Safe RLHF-V: Safe Reinforcement Learning from Multi-modal Human Feedback

TL;DR

This work tackles safety alignment for multimodal large language models by proposing Safe RLHF-V, a dual-preference framework that optimizes for both helpfulness and safety. It introduces BeaverTails-V, the first open-source multimodal safety dataset with dual annotations and multi-level harm labels, along with Beaver-Guard-V, a guardrail system that mitigates unsafe inputs and adversarial probes. The method employs a Lagrangian-based, budget-bound min–max optimization using two dedicated models (RM-V for reward and CM-V for cost) to balance improving helpfulness while restricting harmful outputs. Empirical results show substantial dual gains across multiple models and settings, demonstrating improved safety (+34.2%) and helpfulness (+34.3%) with robust convergence and practical training stability. The work highlights the value of dual supervision and constrained optimization for safer, more capable multimodal AI systems, with plans to extend to additional modalities and evolving safety challenges.

Abstract

Multimodal large language models (MLLMs) are essential for building general-purpose AI assistants; however, they pose increasing safety risks.

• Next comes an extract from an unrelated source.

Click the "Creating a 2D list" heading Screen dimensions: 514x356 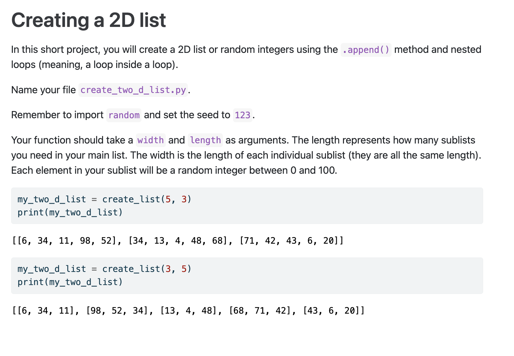89,20
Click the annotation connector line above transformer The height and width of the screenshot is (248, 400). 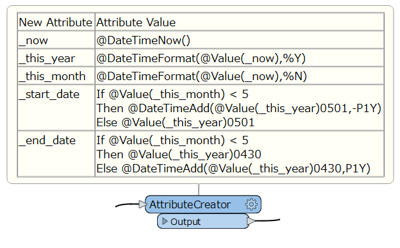coord(199,190)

How can we ensure safety alignment of MLLMs to prevent undesired behaviors? Going further, it is critical to explore how to fine-tune MLLMs to preserve capabilities while meeting safety constraints. Fundamentally, this challenge can be formulated as a min-max optimization problem. However, existing datasets have not yet disentangled single preference signals into explicit safety constraints, hindering systematic investigation in this direction. Moreover, it remains an open question whether such constraints can be effectively incorporated into the optimization process for multi-modal models. In this work, we present the first exploration of the Safe RLHF-V -- the first multimodal safety alignment framework. The framework consists of: $\mathbf{(I)}$ BeaverTails-V, the first open-source dataset featuring dual preference annotations for helpfulness and safety, supplemented with multi-level safety labels (minor, moderate, severe); $\mathbf{(II)}$ Beaver-Guard-V, a multi-level guardrail system to proactively defend against unsafe queries and adversarial attacks. Applying the guard model over five rounds of filtering and regeneration significantly enhances the precursor model's overall safety by an average of 40.9%. $\mathbf{(III)}$ Based on dual preference, we initiate the first exploration of multi-modal safety alignment within a constrained optimization. Experimental results demonstrate that Safe RLHF effectively improves both model helpfulness and safety. Specifically, Safe RLHF-V enhances model safety by 34.2% and helpfulness by 34.3%.

Figures (5)

• Figure 1: Safety annotation distribution of various multimodal safety dataset. We labeled the type of images as safe and unsafe (including minor, moderate, and severe) by expert annotations. We find that existing datasets significantly overestimate the proportion of safe images. In contrast, BeaverTails-V presents a lower proportion of safe images, more accurately reflecting harmful categories.
• Figure 2: Illustration of Beaver-Guard-V’s Moderation Pipeline. (a)&(b): Traditional moderation filters toxic prompts pre-generation, often refusing to respond, which can yield unhelpful or harmful outputs. Beaver-Guard-V adopts a two-stage approach, moderating both prompts and responses post-generation via rejection and regeneration to ensure safe, helpful outputs. (c): It provides fine-grained QA-pair annotations (Safe, Minor, Moderate, Severe) for downstream safety analysis. (d): Across multiple moderation rounds, Beaver-Guard-V significantly lowers attack success rates on models.
• Figure 3: Left: Ablation: static reward shaping and Safe RLHF-V. We find that reward shaping tends to improve single dimension, while our method maintains a consistent improvement for dual objective. w/o and w denote the static reward shaping coefficients and Safe RLHF-V. Right: The trends of $\lambda$, reward, and cost reflect the constrained min-max optimization principle behind the algorithm.
• Figure 4: Pipeline for dataset construction. A three-step process is outlined, involving image collection, prompt generation, and response generation, with annotations for helpfulness and safety. Each step ensures the quality and diversity of generated responses, categorizing them based on harm levels and preferences for helpfulness and safety.
• Figure 5: Example of harmful and unethical themes in BeaverTails-V: A collection of 20 panels categorized into 9 primary harmful domains, each labeled with a number (X-X), where the first X indicates the primary category and the second X represents the subcategory, covering a range of harmful and unethical behaviors.